Today, Adam is one of those first names. It has only advantages: first name of the first man, common to the three monotheisms, short name, universally perceived as a “boy’s first name”, not complicated. And in addition, new first name, in the sense that almost no one received this first name, in France, before 1980: it is not a grandfather’s first name. In a sense, its connotations are floating, open.
More so pretty than that
But Adam does not keep this all-purpose character. On the forums, some expectant mothers ask themselves: “Adam, I like it, but does it sound Arabic?” ” What question ! Where is she from ?
Adam is in the process of knowing the fate that Yanis experienced at the beginning of the 2000s. Yanis, a Greek first name, then became popular with parents from North Africa. As this group embraces it, the French without migratory origin avoid it: from Greek, it has acquired the connotation of Arabic first name, as strongly as Enzo, conversely, has lost its character of Italian first name.
Adam, the same.
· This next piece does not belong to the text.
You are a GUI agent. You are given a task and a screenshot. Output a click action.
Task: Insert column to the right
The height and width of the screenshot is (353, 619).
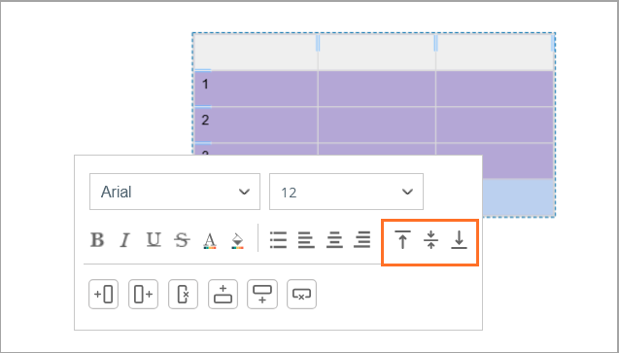[x=143, y=294]
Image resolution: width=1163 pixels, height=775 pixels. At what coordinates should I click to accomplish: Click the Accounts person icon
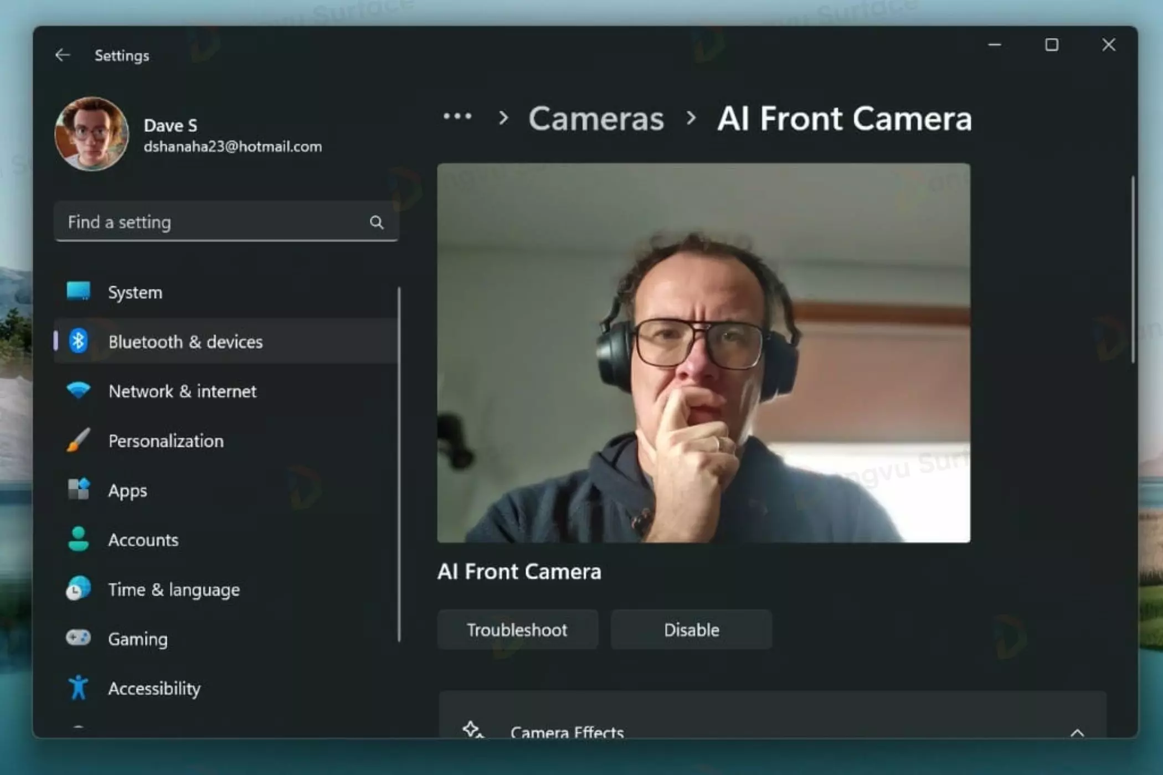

When parents start to think about a name, today they look, they listen, they ask questions. And quickly, they discover who the little Adams are, in the street, at school, at the nursery. And for some of our fellow citizens, finally, Adam, it’s not that pretty anymore.
Baptiste Coulmont is professor of sociology at the Ecole normale supérieure Paris-Saclay, author of “Sociologie des prénoms” (La Découverte, 2014, 130 p., 10 €) and, with Pierre Mercklé, of “Why top-models do not smile . Sociological chronicles ”(Presses des Mines, 2020, 184 p., € 29).